July 20, 2018

Paperless

For the past few years I’ve been scanning all paper correspondence, be that something I receive via snail-mail, invoices, contracts or whatever else. This has been a huge improvement over not doing so. Before I had troubles finding documents when I needed them and usually had them lying around at home, not at hand when necessary.

Both of these issues are easily resolvable by having digital copies. They can be accessed remotely and are searchable. OCR software has gotten pretty fantastic as well, making it possible to search for certain keywords even in pretty bad scans.

Having used Evernote as a backing store for this database for years now, I’ve become rather dissatisfied with that platform. It’s slow, it’s primarily suited for different use cases and it’s gotten expensive as well. So I decided to migrate to something else, using the very cool software paperless. Here’s a short overview of my workflow using paperless.

Setup

I rent a VM to run most of the web-based application I use. Every application is managed via a docker-compose file. This makes it trivial to manage services with very different architectures, including paperless.

The docker-compose file looks something like the following. Please note that I did leave out a few details that are very specific to my setup, this won’t work as is. You’re at least going to have to manage exposing port 8000 of the server service.

version: '3'

services:
  server:
    image: danielquinn/paperless
    restart: always
    volumes:
      - /path/to/your/data:/usr/src/paperless/data
      - /path/to/your/media:/usr/src/paperless/media
      - /path/to/your/consume:/consume
    environment:
      - PAPERLESS_OCR_LANGUAGES=deu
    command: ["runserver", "0.0.0.0:8000"]

  consumer:
    image: danielquinn/paperless
    restart: always
    depends_on:
      - server
    volumes:
      - /path/to/your/data:/usr/src/paperless/data
      - /path/to/your/media:/usr/src/paperless/media
      - /path/to/your/consume:/consume
    command: ["document_consumer"]

Here I instantiate two services based on the same image, one running the paperless webserver, one running the paperless consumer service, which watches for new files in its consume directory. Paperless has three options of adding new files.
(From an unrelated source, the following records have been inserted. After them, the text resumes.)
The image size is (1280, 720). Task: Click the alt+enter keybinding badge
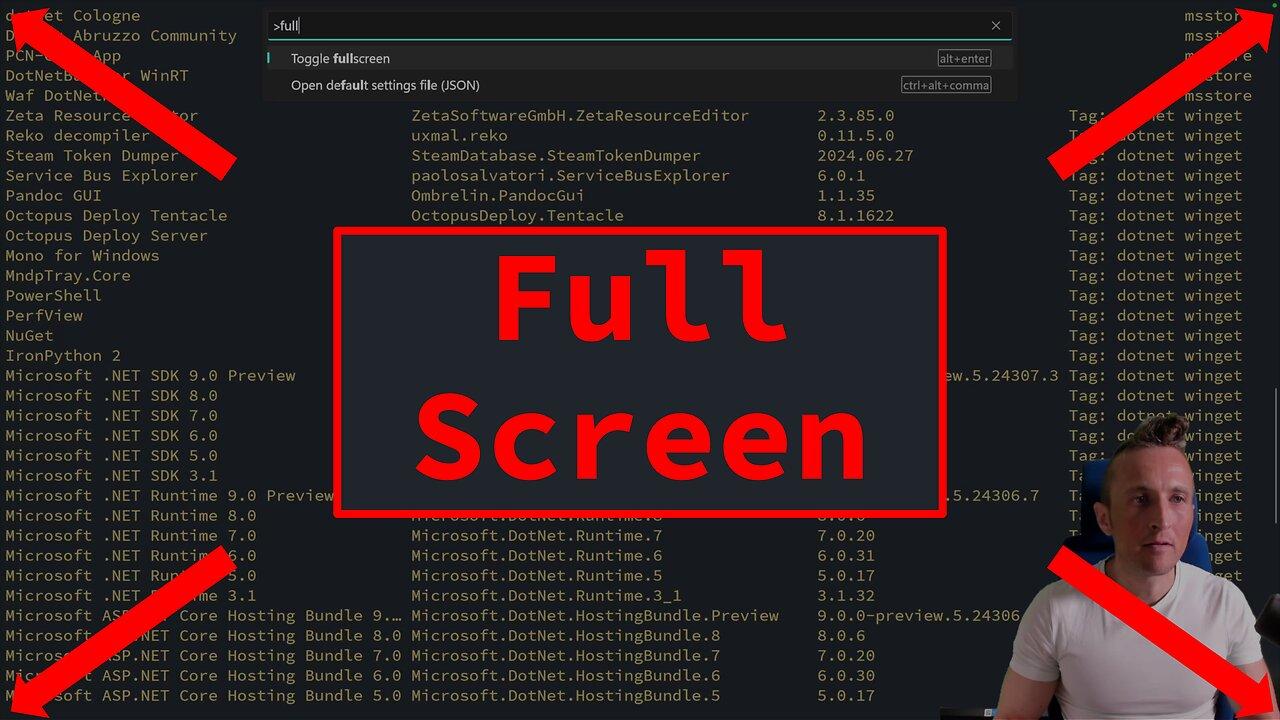click(x=963, y=58)
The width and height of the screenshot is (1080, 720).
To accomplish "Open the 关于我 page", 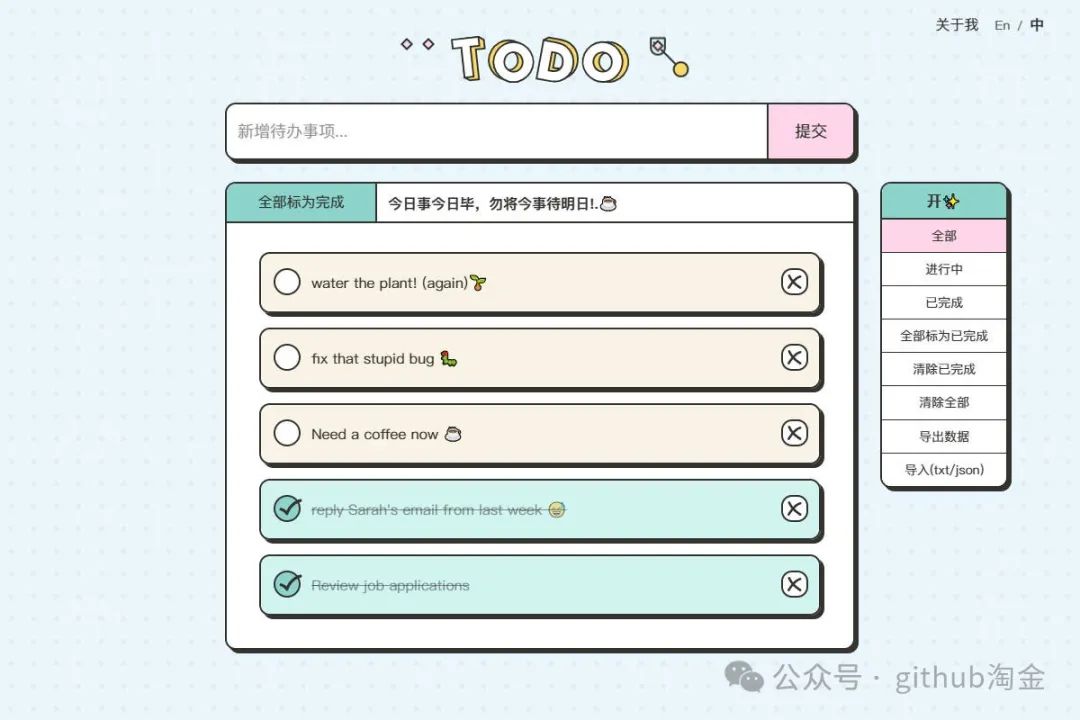I will pos(957,25).
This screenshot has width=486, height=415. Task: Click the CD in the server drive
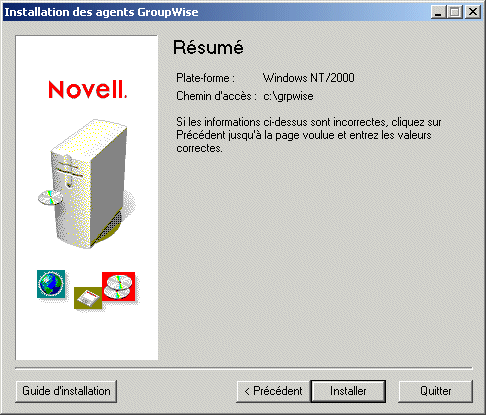[50, 197]
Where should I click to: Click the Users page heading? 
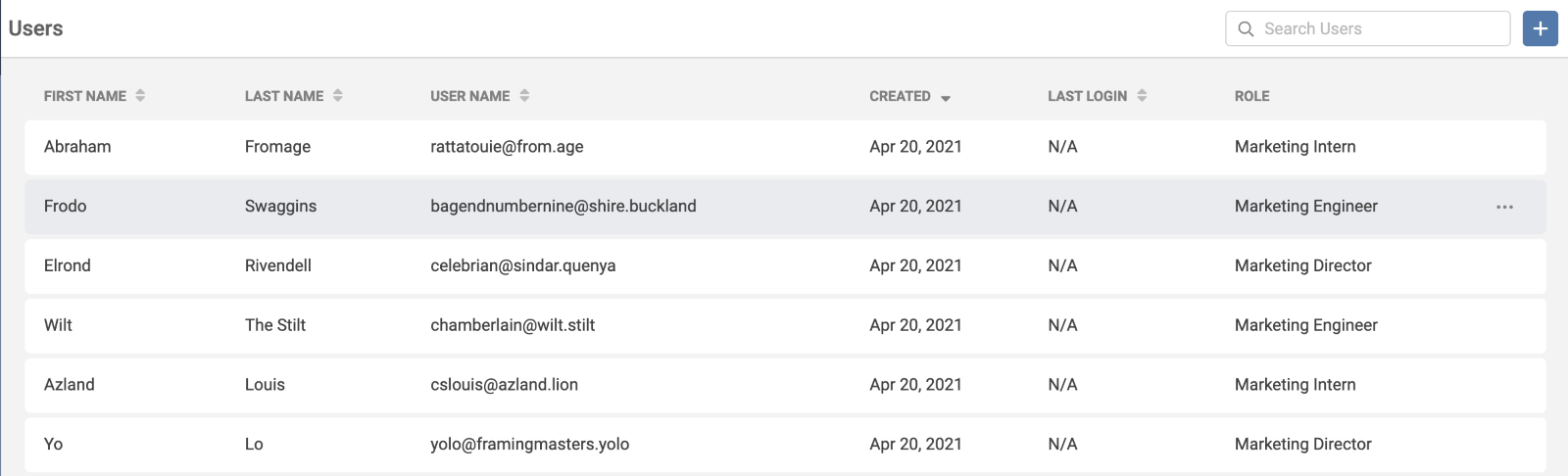(36, 28)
  • The consumer watches a directory and adds new files from there, removing them afterwards.
  • The consumer watches your mail account and adds files from specific emails.
  • New files are added via a POST request to the HTTP API.
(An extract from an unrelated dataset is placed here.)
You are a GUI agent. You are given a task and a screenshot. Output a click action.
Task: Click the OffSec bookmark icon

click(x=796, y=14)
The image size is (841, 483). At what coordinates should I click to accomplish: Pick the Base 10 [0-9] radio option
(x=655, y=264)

I’m also not a huge fan of docker volumes, although they might have a few advantages. Mounting directories is easier to manage imho 🙈

Workflow

So now we have paperless running and keeping watch over the consume directory, automatically adding new files when you add them. At this point you should take a moment and get acquainted with paperless itself. If you’ve ever seen a Django admin interface, this will feel very familiar, because that’s exactly what it is. That does feel a bit hacky, but it seems to work good enough. You might also want to have a look at this electron desktop app which uses paperless’ API to show all scanned documents in a prettier fashion. Unfortunately it seems to only run on macOS at the moment 1 and it is an alpha, but it’s definitely a great start! It also allows drag and drop of PDF files to upload them.

paperless desktop

The current setup might now already work out great for you, depending on how you scan files and are able to upload files to the consume directory. I’m very used to using a scanning app on my mobile device though, specifically Scanbot. Scanbot has the great feature of letting you upload finished scans to a service of your choice, including FTP and WebDAV shares. This seemed like a great choice to push scans directly to my server. I don’t have an FTP server running (and don’t want to), but WebDAV is a core feature of Nextcloud. And I do have a Nextcloud instance on my server as well.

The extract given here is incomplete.